Wednesday, March 09, 2016

Lockheed Martin Seeks to Cut 1,000 Jobs: Voluntary program available to midlevel employees in seven U.S. locations

The Wall Street Journal
Updated March 8, 2016 7:44 p.m. ET

Lockheed Martin Corp. said it is launching a voluntary layoff program in its aeronautics business that aims to reduce 1,000 positions in the U.S., or about 0.8% of its total workforce.

The voluntary program announced Tuesday is available to midlevel employees in seven U.S. locations, including Edwards Air Force Base in California; Palmdale, Calif.; Fort Worth, Texas; and Marietta, Ga.

The Bethesda, Md., company said the cuts are needed “to position Lockheed Martin Aeronautics to be competitive in the future marketplace, secure future business opportunities, and keep an infrastructure appropriately aligned with customer demands.”

Lockheed didn’t provide further details on the timing of the staff reductions or on the financial impact of the moves. The company employs some 126,000 people world-wide, it said in a news release.

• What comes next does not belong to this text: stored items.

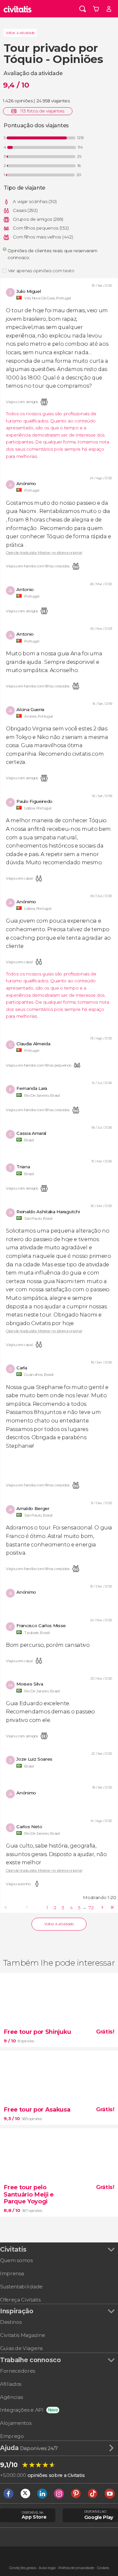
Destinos (10, 2322)
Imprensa (12, 2273)
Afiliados (10, 2384)
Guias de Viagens (21, 2348)
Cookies (103, 2568)
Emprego (12, 2436)
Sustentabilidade (21, 2286)
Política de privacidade (76, 2568)
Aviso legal (47, 2568)
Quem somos (16, 2260)
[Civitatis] (17, 8)
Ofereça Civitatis (20, 2300)
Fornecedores (17, 2371)
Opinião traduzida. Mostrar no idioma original (44, 553)
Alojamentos (15, 2423)
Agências (11, 2397)
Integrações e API (22, 2410)
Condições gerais (22, 2568)
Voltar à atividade (20, 33)
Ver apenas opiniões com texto (41, 270)
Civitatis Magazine (22, 2335)
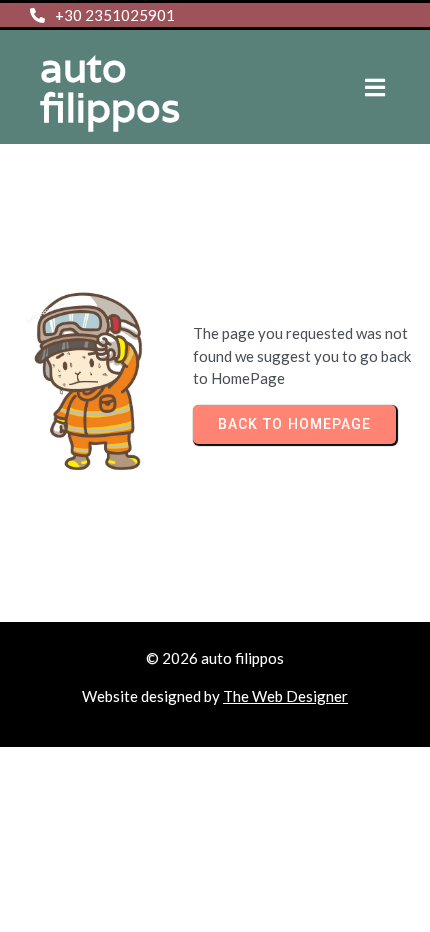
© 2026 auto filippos (215, 658)
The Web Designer (285, 696)
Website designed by (152, 696)
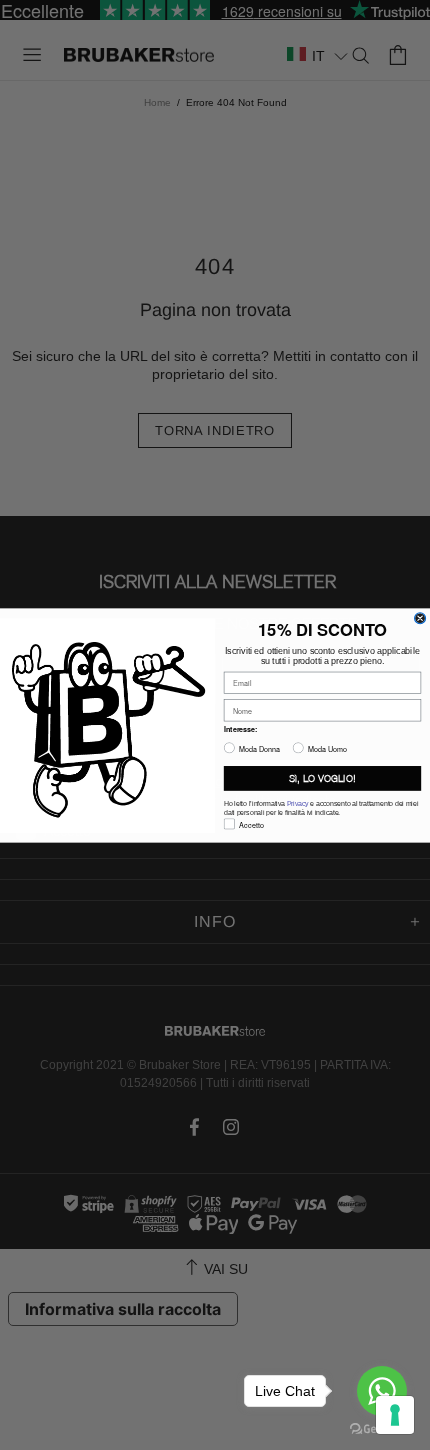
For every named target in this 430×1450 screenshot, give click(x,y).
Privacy (298, 804)
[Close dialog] (420, 617)
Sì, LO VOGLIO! (322, 778)
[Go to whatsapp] (382, 1391)
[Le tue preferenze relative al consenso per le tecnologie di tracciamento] (395, 1415)
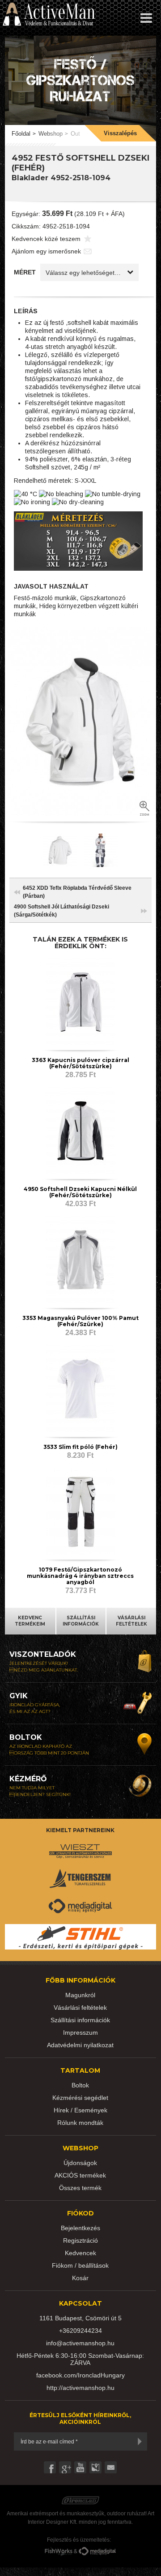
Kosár (80, 2277)
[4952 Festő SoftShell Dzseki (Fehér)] (80, 721)
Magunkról (80, 1995)
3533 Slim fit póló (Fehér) (80, 1447)
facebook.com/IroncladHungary (80, 2375)
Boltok (80, 2085)
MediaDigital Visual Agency (97, 2551)
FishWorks (59, 2551)
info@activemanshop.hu (80, 2343)
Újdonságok (80, 2162)
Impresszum (80, 2032)
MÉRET (25, 272)
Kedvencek (80, 2253)
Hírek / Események (80, 2110)
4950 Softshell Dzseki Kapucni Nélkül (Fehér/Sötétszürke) (80, 1192)
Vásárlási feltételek (80, 2007)
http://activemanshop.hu (80, 2387)
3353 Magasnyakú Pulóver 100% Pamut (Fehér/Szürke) (80, 1321)
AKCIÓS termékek (80, 2175)
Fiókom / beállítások (80, 2265)
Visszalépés (120, 133)
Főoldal (21, 133)
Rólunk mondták (80, 2122)
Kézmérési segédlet (80, 2097)
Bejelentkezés (80, 2228)
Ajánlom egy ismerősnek (46, 251)
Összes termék (80, 2187)
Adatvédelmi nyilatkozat (80, 2045)
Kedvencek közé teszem (46, 238)
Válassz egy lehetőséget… (83, 272)
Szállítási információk (80, 2020)
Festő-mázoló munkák (45, 597)
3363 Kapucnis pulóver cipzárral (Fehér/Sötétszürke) (80, 1063)
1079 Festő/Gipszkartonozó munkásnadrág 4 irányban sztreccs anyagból (80, 1575)
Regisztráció (80, 2240)
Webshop (50, 133)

The move follows the announcement this month by the U.S. Air Force that didn’t name Lockheed among the seven main partners slated to join lead contractor Northrop Grumman Corp. on the multibillion-dollar B-21 bomber program.

And in February, the company dropped a legal challenge to its loss of a contract to Oshkosh Corp, to build thousands of new trucks for the U.S. Army and Marine Corps.

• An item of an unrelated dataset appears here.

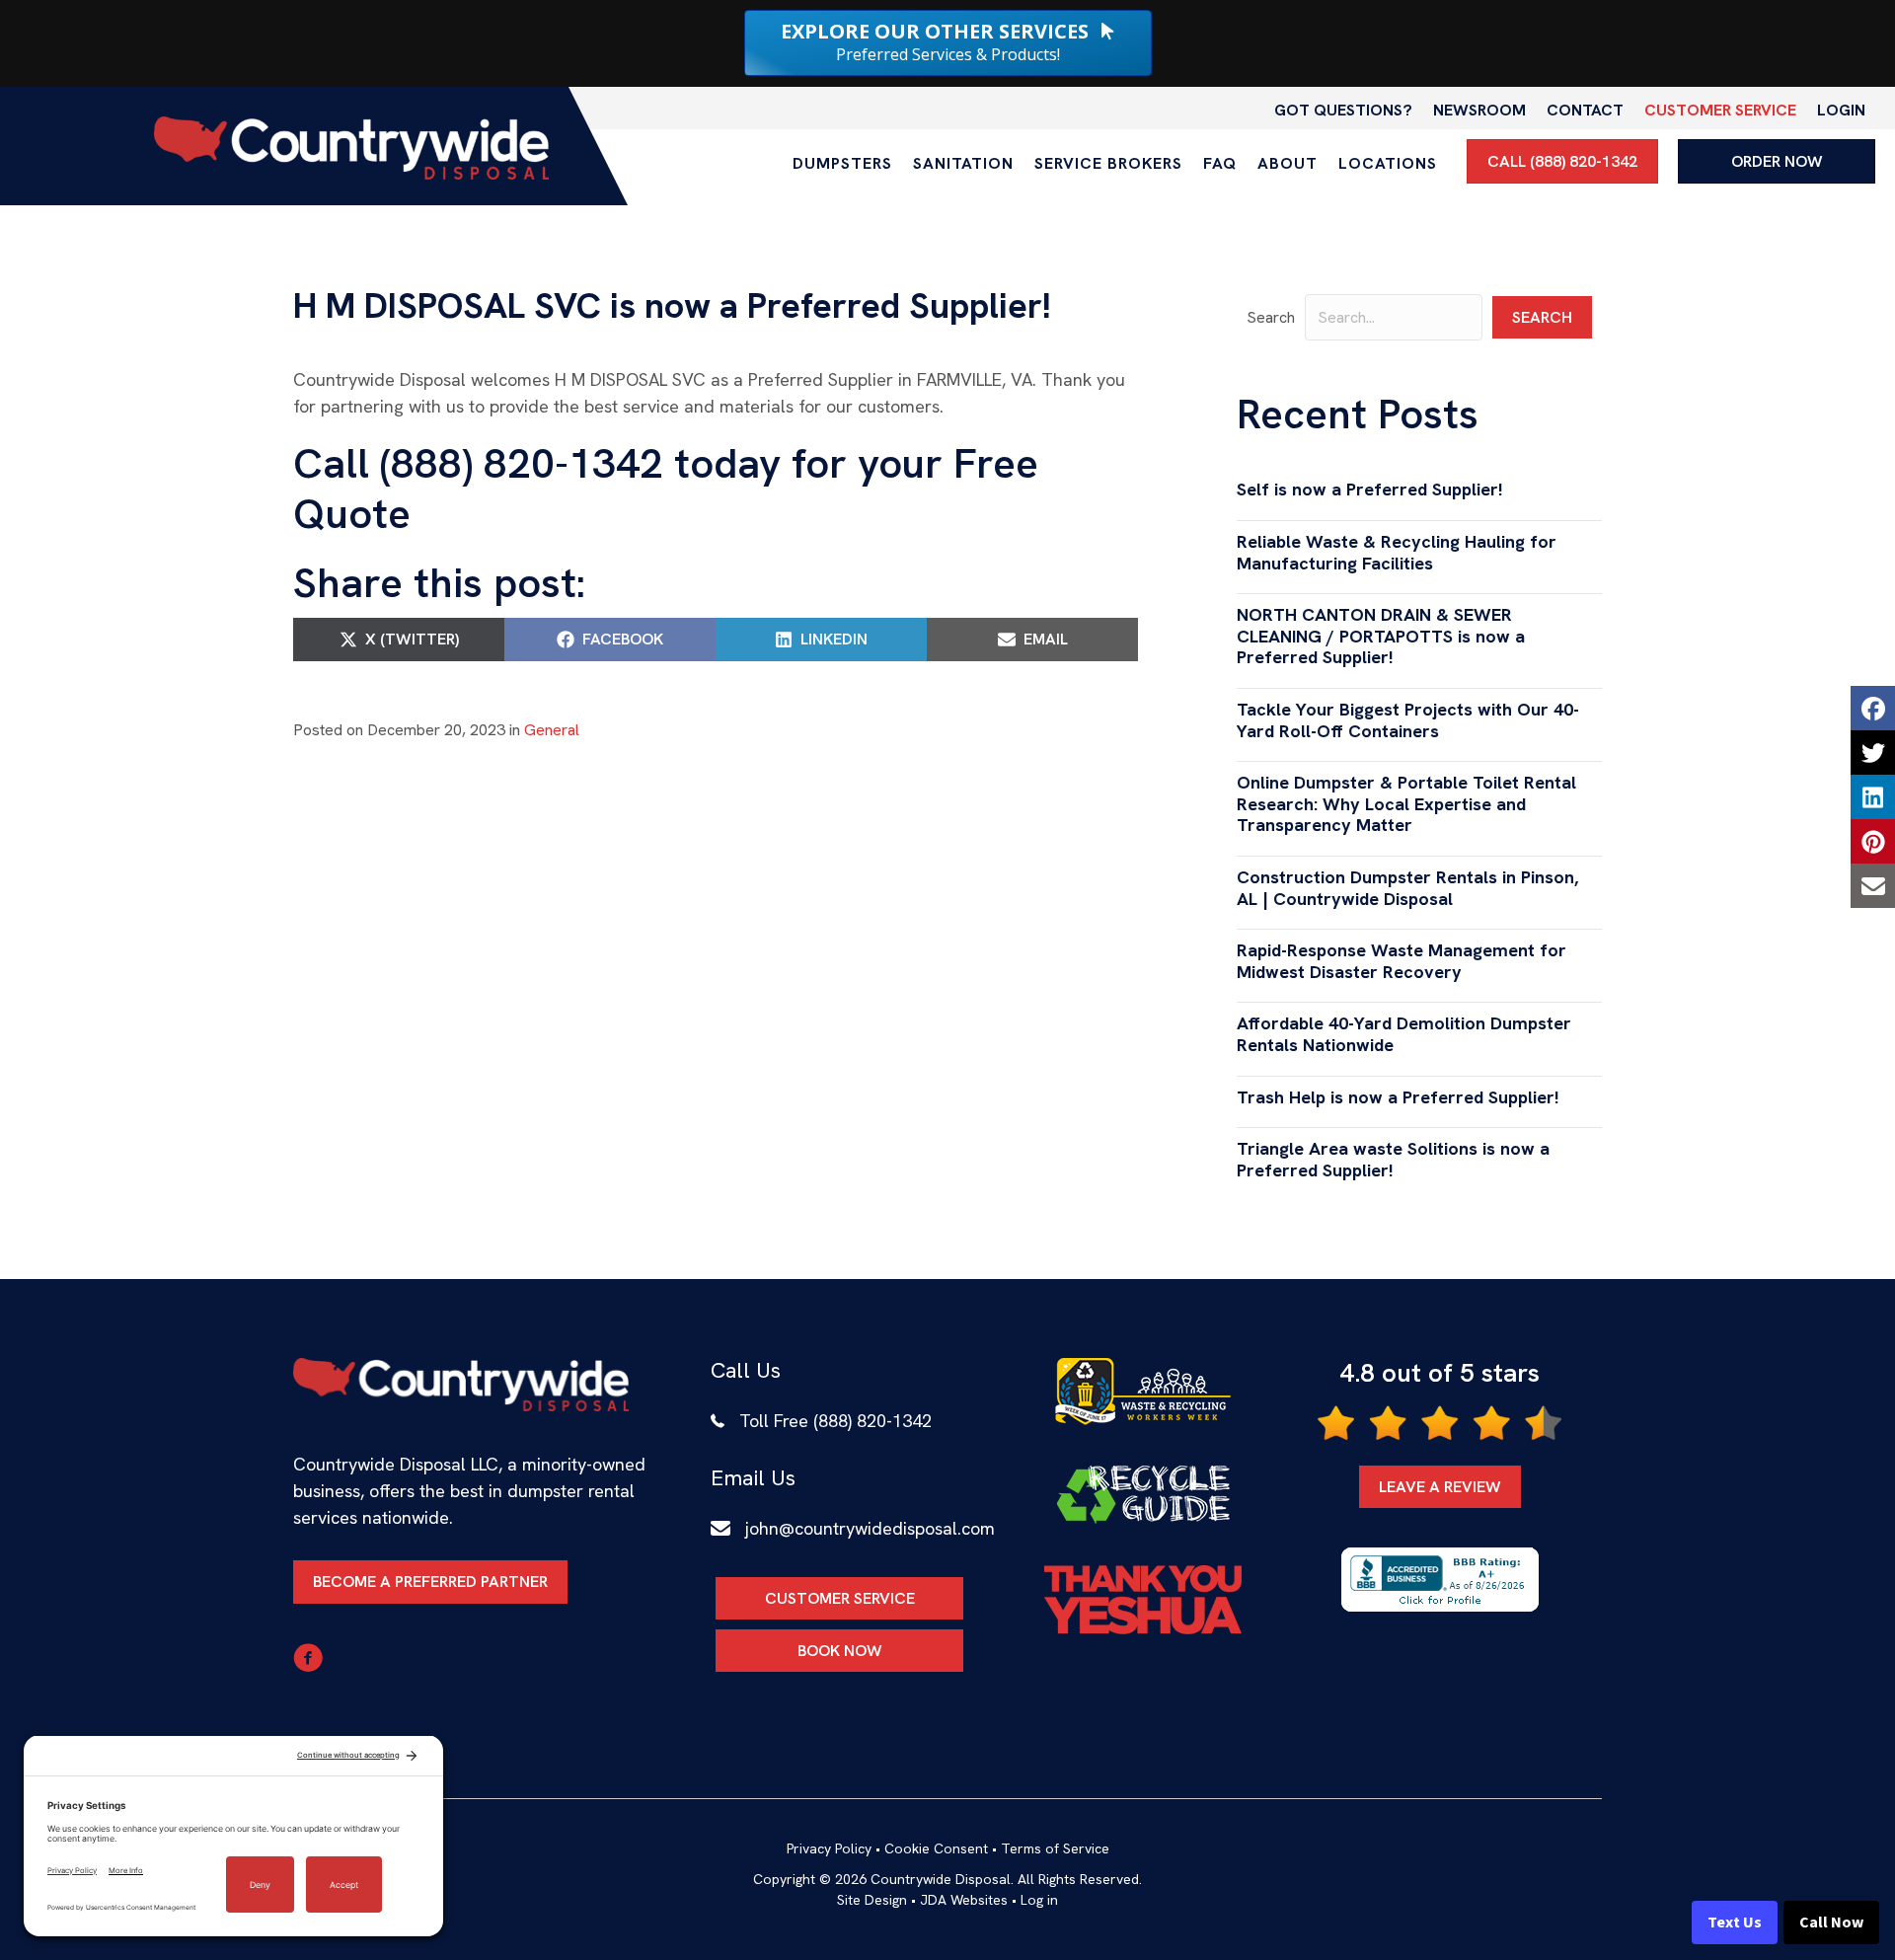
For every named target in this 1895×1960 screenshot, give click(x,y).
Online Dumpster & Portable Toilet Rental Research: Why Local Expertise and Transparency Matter (1406, 803)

Lockheed had sued the Pentagon after last year failing to secure the $6.75 billion deal to build almost 17,000 joint light tactical vehicles, or JLTVs. A federal claims court judge last week refused Lockheed’s request for a preliminary injunction that would have forced Oshkosh to stop work on the program.

Also, earlier this year, Lockheed—the world’s largest military contractor by revenue—unveiled plans to carve out its big government information-technology unit to focus on more profitable work building military jets, helicopters and missiles.

The company said it would combine its IT business with Leidos Holdings Inc. in a tax-driven $5 billion deal that would give its shareholders initial control of the national security and health solutions specialist, as well as ammunition to pay down debt and continue its share-buyback plan.